What you should do: Of the material below, only the lines from the line containing "Image resolution: width=501" down to the line containing "is (548, 1173)." belong in the answer, written out exactly.

The records:

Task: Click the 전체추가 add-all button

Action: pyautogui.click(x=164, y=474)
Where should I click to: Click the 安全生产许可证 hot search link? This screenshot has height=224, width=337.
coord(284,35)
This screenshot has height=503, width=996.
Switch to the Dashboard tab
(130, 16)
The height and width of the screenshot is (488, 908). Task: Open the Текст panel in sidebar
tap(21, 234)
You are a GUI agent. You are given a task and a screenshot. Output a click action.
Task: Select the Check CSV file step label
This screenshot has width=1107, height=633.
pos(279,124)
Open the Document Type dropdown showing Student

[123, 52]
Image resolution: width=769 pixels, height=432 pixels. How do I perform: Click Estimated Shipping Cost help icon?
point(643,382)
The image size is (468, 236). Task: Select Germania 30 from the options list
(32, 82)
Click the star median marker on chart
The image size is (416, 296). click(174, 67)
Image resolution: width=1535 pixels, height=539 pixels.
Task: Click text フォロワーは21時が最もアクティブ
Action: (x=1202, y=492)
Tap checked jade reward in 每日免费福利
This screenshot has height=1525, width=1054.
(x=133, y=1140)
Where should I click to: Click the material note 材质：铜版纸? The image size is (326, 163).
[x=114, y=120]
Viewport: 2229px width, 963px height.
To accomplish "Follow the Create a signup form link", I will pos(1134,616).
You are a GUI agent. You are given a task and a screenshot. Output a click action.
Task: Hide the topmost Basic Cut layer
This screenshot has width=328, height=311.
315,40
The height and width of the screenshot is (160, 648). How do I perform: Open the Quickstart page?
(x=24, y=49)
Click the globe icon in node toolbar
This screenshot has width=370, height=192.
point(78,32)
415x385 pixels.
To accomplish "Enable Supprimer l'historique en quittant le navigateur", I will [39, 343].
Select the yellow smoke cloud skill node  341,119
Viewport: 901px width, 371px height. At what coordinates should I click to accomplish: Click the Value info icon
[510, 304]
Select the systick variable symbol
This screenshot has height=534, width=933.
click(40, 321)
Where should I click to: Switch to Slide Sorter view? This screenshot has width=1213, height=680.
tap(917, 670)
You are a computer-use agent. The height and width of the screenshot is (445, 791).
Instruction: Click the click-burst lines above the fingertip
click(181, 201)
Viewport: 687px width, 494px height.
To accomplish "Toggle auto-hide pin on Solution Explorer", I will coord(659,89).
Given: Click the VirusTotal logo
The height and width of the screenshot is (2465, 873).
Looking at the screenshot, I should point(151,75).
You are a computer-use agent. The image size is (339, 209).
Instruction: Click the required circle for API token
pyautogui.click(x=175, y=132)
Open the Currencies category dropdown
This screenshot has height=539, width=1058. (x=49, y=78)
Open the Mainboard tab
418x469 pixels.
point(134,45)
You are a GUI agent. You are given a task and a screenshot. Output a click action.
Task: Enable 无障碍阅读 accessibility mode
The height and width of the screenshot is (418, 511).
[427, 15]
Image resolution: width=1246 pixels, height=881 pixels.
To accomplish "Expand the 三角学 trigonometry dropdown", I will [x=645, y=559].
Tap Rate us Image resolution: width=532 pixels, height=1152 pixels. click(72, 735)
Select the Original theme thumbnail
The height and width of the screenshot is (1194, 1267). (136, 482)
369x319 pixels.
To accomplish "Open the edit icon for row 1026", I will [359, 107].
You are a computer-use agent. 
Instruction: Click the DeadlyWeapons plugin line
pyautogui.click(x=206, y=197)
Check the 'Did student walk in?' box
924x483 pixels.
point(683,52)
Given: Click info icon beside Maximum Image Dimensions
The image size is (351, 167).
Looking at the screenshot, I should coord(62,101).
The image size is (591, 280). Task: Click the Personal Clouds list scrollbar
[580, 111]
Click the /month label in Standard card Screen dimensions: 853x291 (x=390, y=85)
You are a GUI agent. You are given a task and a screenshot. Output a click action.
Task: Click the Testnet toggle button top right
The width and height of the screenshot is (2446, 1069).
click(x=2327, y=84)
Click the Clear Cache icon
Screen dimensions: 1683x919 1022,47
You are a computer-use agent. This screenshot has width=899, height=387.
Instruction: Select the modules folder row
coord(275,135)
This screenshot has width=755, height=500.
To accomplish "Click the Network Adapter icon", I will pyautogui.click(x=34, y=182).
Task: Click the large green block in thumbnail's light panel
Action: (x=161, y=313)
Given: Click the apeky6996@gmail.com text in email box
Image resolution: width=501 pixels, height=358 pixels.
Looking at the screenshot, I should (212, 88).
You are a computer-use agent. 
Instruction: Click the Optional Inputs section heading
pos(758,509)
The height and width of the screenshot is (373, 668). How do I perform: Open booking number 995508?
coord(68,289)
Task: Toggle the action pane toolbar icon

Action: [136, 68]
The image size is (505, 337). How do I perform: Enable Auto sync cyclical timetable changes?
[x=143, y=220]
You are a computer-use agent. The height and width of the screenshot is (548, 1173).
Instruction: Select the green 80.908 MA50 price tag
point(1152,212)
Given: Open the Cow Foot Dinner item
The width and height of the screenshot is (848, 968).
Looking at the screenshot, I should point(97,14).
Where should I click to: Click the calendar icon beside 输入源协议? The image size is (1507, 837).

Response to this exercise:
Image resolution: width=501 pixels, height=358 pixels.
Looking at the screenshot, I should (212, 88).
You are a computer-use agent. 
Instruction: Click the Optional Inputs section heading
pos(758,509)
The height and width of the screenshot is (373, 668). How do I perform: Open booking number 995508?
coord(68,289)
Task: Toggle the action pane toolbar icon

Action: [136, 68]
The image size is (505, 337). How do I perform: Enable Auto sync cyclical timetable changes?
[x=143, y=220]
You are a computer-use agent. The height and width of the screenshot is (548, 1173).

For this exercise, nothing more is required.